Andy Blunden 13 July 2004
Social Solidarity vs Social Capital
- The idea of “social capital” has penetrated public policy debate to a remarkable extent, hasn’t it? It is an extremely problematic idea, though, and needs to be subject to critique. Public policy does need a concept to shed light into the relation between economics and social life outside of the economy, so the emergence of even such a problematic term as “social capital” should be welcomed. It provides an arena in which the social arrangements which exclude millions of people from economic and political life can be contested.

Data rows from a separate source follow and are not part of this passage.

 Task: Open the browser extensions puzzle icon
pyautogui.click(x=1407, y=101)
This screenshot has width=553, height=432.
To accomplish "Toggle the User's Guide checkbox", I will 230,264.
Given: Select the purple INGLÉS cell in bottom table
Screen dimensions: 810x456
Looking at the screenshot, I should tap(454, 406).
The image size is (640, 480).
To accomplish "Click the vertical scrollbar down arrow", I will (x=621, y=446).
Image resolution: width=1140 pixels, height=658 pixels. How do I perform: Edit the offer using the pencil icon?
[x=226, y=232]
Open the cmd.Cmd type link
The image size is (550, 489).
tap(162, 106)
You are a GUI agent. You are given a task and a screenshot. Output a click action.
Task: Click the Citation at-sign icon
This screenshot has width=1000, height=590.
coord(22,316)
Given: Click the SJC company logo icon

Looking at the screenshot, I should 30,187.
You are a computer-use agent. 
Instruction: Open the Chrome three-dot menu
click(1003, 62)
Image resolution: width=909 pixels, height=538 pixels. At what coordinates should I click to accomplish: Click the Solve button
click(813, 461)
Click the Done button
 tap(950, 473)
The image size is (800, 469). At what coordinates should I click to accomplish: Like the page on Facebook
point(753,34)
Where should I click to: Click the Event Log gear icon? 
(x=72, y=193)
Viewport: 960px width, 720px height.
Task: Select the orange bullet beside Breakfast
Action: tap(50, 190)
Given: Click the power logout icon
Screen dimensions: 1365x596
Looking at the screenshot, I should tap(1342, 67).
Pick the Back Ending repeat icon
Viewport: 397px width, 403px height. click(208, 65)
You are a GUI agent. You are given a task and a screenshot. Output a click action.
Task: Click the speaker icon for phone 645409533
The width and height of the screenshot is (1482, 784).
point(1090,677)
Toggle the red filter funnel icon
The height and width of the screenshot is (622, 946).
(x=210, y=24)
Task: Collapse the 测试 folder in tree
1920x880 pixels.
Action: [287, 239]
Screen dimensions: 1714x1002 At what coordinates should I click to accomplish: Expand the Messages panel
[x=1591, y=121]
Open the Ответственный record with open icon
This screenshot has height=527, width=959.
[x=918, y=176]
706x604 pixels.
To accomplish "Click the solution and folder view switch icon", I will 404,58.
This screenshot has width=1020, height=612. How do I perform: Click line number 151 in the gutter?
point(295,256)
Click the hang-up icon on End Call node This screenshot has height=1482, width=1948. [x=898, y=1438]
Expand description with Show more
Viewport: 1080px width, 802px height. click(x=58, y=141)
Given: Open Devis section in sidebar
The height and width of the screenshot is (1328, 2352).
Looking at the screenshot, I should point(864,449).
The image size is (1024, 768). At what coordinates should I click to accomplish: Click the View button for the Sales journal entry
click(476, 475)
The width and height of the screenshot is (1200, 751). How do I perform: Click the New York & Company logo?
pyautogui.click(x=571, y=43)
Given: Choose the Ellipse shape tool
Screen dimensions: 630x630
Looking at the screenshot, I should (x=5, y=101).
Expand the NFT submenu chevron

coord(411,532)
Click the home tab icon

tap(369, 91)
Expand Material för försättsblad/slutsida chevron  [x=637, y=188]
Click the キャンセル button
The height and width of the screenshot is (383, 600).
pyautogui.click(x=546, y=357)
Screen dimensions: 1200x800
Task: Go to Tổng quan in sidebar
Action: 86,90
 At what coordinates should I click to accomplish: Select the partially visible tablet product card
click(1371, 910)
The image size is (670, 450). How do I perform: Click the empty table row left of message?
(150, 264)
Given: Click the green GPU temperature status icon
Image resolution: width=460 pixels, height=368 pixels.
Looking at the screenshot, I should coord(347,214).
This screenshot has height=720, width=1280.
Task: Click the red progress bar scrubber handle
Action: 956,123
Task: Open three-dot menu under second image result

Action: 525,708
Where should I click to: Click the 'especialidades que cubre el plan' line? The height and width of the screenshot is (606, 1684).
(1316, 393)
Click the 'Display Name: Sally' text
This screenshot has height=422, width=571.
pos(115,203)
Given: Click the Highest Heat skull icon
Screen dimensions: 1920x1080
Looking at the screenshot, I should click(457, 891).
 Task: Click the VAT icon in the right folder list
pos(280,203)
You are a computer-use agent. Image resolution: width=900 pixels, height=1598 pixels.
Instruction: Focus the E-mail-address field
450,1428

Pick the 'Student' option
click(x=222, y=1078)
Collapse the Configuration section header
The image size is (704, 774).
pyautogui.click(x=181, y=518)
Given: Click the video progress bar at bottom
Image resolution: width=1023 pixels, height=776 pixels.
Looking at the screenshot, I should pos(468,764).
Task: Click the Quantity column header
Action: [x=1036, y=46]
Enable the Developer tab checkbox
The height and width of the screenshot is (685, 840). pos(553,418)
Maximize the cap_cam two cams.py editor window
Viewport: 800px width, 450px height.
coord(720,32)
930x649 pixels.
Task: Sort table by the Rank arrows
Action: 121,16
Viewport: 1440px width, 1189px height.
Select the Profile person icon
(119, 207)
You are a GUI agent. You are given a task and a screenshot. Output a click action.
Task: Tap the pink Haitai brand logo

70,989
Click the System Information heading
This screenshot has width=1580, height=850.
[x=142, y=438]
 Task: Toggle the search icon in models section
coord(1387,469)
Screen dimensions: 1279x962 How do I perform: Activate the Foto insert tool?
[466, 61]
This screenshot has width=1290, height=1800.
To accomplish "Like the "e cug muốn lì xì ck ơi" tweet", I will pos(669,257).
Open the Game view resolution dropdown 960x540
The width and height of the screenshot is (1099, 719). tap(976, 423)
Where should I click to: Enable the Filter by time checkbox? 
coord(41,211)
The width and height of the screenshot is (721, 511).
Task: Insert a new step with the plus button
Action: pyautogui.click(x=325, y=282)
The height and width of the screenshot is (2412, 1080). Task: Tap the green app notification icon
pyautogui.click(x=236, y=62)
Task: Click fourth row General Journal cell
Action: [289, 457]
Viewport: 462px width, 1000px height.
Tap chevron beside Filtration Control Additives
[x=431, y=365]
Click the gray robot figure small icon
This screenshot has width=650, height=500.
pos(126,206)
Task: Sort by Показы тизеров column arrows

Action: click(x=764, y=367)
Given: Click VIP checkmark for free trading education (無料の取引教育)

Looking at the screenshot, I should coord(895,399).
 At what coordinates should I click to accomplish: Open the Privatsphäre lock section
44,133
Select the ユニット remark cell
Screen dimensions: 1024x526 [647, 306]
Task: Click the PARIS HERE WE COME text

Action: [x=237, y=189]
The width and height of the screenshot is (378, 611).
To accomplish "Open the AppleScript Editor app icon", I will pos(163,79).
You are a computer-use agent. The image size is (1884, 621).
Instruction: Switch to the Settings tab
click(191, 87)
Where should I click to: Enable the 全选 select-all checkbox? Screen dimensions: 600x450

- There is a big misunderstanding however hampering this discussion. Those who are critiquing “social capital” are generally saying that “social capital” is an unclear concept, a concept which simply fails to adequately structure research into the relation between economic and non-economic life. On the other side, those who use the term don’t seem to be bothered about the concept at all. It is used in a kind of nominalist way to point to non-economic resources inhering in social relations, and attacks on the concept are seen as either semantic pettiness, or an unwarranted discounting of the importance of non-economic social life.
- I don’t want to take up your time with a critique of “social capital” as a concept, something which is very easy to do, but usually fails to impress those who are happy to use the term to express whatever they want it to express. Instead, I want to focus on suggesting an alternative concept which, in my view, offers greater prospect of elucidating the relation between economic and non-economic social life and how people are excluded.
- Rather than relying on my own philosophical lights in Hegel and Marx and cultural-historical activity theory, I want to mediate my suggestion through the ideas of Amartya Sen. Sen is someone who rightly has significant standing in the policy debate around poverty and development. Despite clear commonalities between Sen’s own work and the domain covered by “social capital,” Sen is also an opponent of “social capital” theory. His opposition is two-fold: firstly, he is opposed to treating human life as instrumental, and secondly he regards the concept as unclear. But that need not concern us here.
- Sen presents himself and his ideas in the form of policy advice to government, but he would be more true to himself, I think, as a spokesperson for social movements. What results from this ambiguity in Sen’s social position, is an internal contradiction within Sen’s thinking. I entirely reject the utilitarian framework in which Sen has chosen to locate the concept which is at the centre of his work — but it is a concept which is of immense value. Most of you here will be familiar with Sen’s ideas. I will express it in terms of a series of five concepts each of which moves a step closer to an adequate notion of what it is that people need in order to overcome poverty and exclusion.
- First is wealth in its conventional economic sense, commodities or value; second is functioning, the specific activities in which a person is engaged, using the wealth at their disposal to make a worthwhile life, and third is “capability,” the set of functionings from which a person has the freedom to choose. But Sen goes further than this relatively well-known concept of “capability.”
- The fourth level of determination is “voice,” the say a person has in determining not only their own functioning, but in determining the capabilities which the society will make available to them. And fifthly, reflecting the fact that recognition as an equal participant in the social and political life of a society still leaves the person trapped within a dominant paradigm which for example, may include misrecognition of their personality and unjust constraints on their activity, Sen introduces the term “critical voice.”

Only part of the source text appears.